|Index||6 reviews in total|
Whenever someone said the word Crackerjack, everyone had to shout it
out... Crackerjack!!... it was the rule.
It's hard to believe how much we loved this as kids, but we did.
They had inane games where everyone won a Crackerjack pencil... (Crackerjack!!). Can you credit it...? the prize was actually a pencil. Well, those things must be worth a bob or two now...
Best thing was the mad stand up routine with Peter Glaze and Leslie Crowther at the beginning, characterised by the stupidity of one and countless double takes by the other.
It was like a big party. At five to five on a Friday we were always glued to Crackerjack... (Crackerjack!!)
4.55pm on a Friday evening, and kids up and down the UK were shouting at
their screen, "Crackerjack". Anyone who is between 25 ad 55 will remember
It was a comedy show for kids, with the comedy initially coming from the likes of Leslie Crowther and Ronnie Corbett in the 50's, and ending with Stu Francis and the Krankies, with gunge and less than subtle gags, all the way up to 1984.
By then, it had become a little out-dated and so, it was time to say goodbye to a much-loved children's programme.
On Channel 4's 'The 100 Greatest Kids T.V. Shows', some twerp I've never heard of said he "couldn't understand how 'Crackerjack!' ever got a commission, seeing how it was a poor quality version of 'Seaside Special'". I couldn't understand how he had seen these shows as he looked too young to remember either. For millions of children, 'Crackerjack!' was the television highlight of the week, coming as it did on the last day of school. Many presenters, including Elaine Paige, Leslie Crowther, Ronnie Corbett, and Michael Aspel, went on to become big stars ( my favourite, however, was Don Maclean ). And who can forget dear old Peter Glaze with his owl-like glasses, podgy shape, and habit of exclaiming 'Doh!' every time he was made to look foolish? The show had quizzes, a regular pop group slot, and comedy sketches where the cast sang pop songs with the lyrics rewritten to fit the situation. 'Crackerjack!' probably wouldn't work today, but its memory should be treasured.
*** This review may contain spoilers ***
My earliest recollections of this programme were of stuffy, square
Eamon Andrews attempting to be 'good with kids'. Somehow it never
seemed quite right.
I didn't like him and I didn't really like the show, but I watched it anyway, because everyone did. It was a really good show after all. Players like Leslie Crowther seemed just too funny for their own good. The whole thing had a typically patronising BBC flavour to it. 'We know best what kids want' seemed to be the by-line.
The bit I enjoyed the most was a game sequence called (I think) 'Double or Drop'. Here, three kids played off against each other, answering questions and winning prizes. If they got a question wrong, they got a cabbage.
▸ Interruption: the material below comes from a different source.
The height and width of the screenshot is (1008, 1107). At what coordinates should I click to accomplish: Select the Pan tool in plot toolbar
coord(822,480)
As the questions mounted so did the number of prizes, until they could scarcely hold them all. And if they dropped anything - they got a cabbage. It was a knockout contest. When you got 3 cabbages you were out. The one who survived got some special prize, though I can't remember what that was.
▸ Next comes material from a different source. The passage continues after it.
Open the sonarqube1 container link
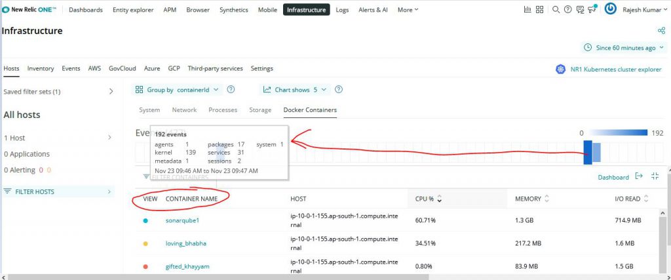The width and height of the screenshot is (671, 280). point(182,220)
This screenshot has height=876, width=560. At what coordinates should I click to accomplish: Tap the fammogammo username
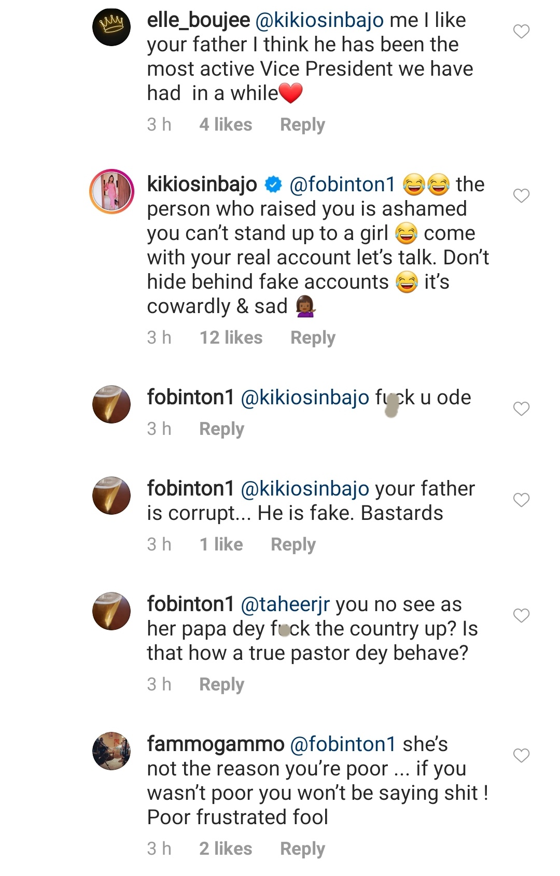point(216,744)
It's a measure of the ephemeral nature of modern culture that what was once a television institution, is now scarcely even remembered.
'Crackerjack' pencil, 'Blue Peter' badge; how the world has moved on. Later, we had 'Multi-Coloured Swap-Shop, and 'TisWas'. Both were equally popular in their time. And both have likewise passed into history.
*** This review may contain spoilers ***
personally I did not really like this show during the Ed Stewart years which was when i first started watching it. As a kid I found his presenting style to be a bit odd. I also remember that during the Stewart tenure when the 3 kids were on the pedestal answering questions for some reason amongst the prizes they would have to hold up would be cabbages. Never understood that bit about the cabbages. In my opinion the show's best years were with Stu Francis. For one thing the outlook of the show became more up to date and looked fresher and as a presenter, Francis built up a mini cult status, assisted in main by the use of catchphrases (usually always preceded with the word 'Ooh') they were 'I Could Crush A Grape', 'Jump Off A Doll's House' and 'Wrestle an Action Man'. If i was ever to watch this again I would only go to the Stu Franics era. For me it is kind of like selecting a favourite Bond or Doctor Who.
I was a contestant on Crackerjack in the early 70's when Michael Aspel was the presenter. Peter Glaze was still there although he was pretty old by then. It was made on a Thursday at Shepherds Bush studios at about six thirty but we were all made to shout, "it's Friday, it's five to five, and it's CRACKERJACK" The guests on the show in the next dressing room to us were a very young Status Quo, who sang their new hit, "ice in the sun" but backstage in the dressing room were helping us to unscrew the bulbs round the makeup mirrors and toss them out the window onto our schoolmates who were in a queue waiting up to get in to the studio below..!! I went away with the coveted Crackerjack pencil which by the way are incredibly rare today as unlike the Blue Peter Badge,were only given to contestants on the show. Of course, I can't find it now but ...I will eventually.. The weirdest thing of all was watching myself on telly at home the next day.